Given task
Continue the passage on activism, fast communication, and avoiding burnout, starting right after its final sentence rather than with anything in the material.

Source excerpt
^^^^^^^^^^^^^^^^
The very speed of our electronic communications also makes more intimate kinds of connections more necessary. We need the visible human presence of public vigils and protests, and the step-by-step outreach that happens when we discuss major public issues in churches, temples, PTAs, city council
meetings, Rotary Clubs, college and high school campuses, and with coworkers, neighbors, and friends. While electronic discussions can foster surprisingly productive dialogue, they work best as an adjunct to face-to-face conversation and community, and not a replacement for it. People still need to gather together, eat, joke, flirt, tell their stories, attach names to faces, and remind themselves why they joined their causes to begin with. "It's almost reassuring that we still have to do all the traditional things if we want people to respond," says a software editor who chairs her local Amnesty International chapter, "not just rely on the new technologies."
America's dominant culture makes speed an ultimate virtue, as if simply by moving faster we can overcome all obstacles, including our own mortality. Yet as Milan Kundera writes, "there is a secret bond between slowness and memory, between speed and forgetting." Challenging the increased pace of
work and of change may require slowing down our own lives. Even in our activism we might remind ourselves that we're in it for the long haul, however difficult the times. We need time to play with our children, read a book, go to a movie, dance to good music, or soak in the bathtub and do nothing. If our causes call for more, and they always will, we can find other people to participate, or take on fewer projects. One way or another we need to stop before we're so spent and bitter, that we feel no choice
but to withdraw permanently from the fray. "You can't solve all the world's problems," longtime labor and environmental activist Hazel Wolf reminded me on the eve of her 100th birthday. "You have to guard against taking on more than you can do and burning out with frustration. But you can take on one project at a time, and then another. You can do that your entire life."
^^^^^^^^^^^^^^^^
Given data
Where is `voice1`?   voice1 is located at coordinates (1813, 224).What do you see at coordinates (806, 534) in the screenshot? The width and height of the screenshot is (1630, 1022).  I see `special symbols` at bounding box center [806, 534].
^^^^^^^^^^^^^^^^
Written answer
It's tempting to respond to the speed of all that we face with a short-term politics of our own, reacting on issue after issue, as we try to prevent further incursions on human dignity by a culture that would place every value on a global auction block. We can keep our eyes on the prize by drawing strength from what we fight to preserve, and thinking about the world we'd like to see. We can tell the stories at the core of complex issues, so lives and communities can't simply be dismissed as expendable barriers to progress. We can raise enough root questions so we do more than challenge particular abuses of power, but offer a broader alternative.
For most of us, our community activism will inevitably be squeezed into whatever hours we have remaining after we earn what we need to get by. For over half a century, these hours have been diminishing, as our work takes over more and more of our lives. If we can begin reversing this, we'll have more time to heal the real wounds of our communities, of our nation, and of the world. We fight for bread and roses, in the words of old union song--not only for survival, but for the beauty and richness that makes life worthwhile. We fight as well for the right to be citizens, for the chance
to create a democracy where all can participate.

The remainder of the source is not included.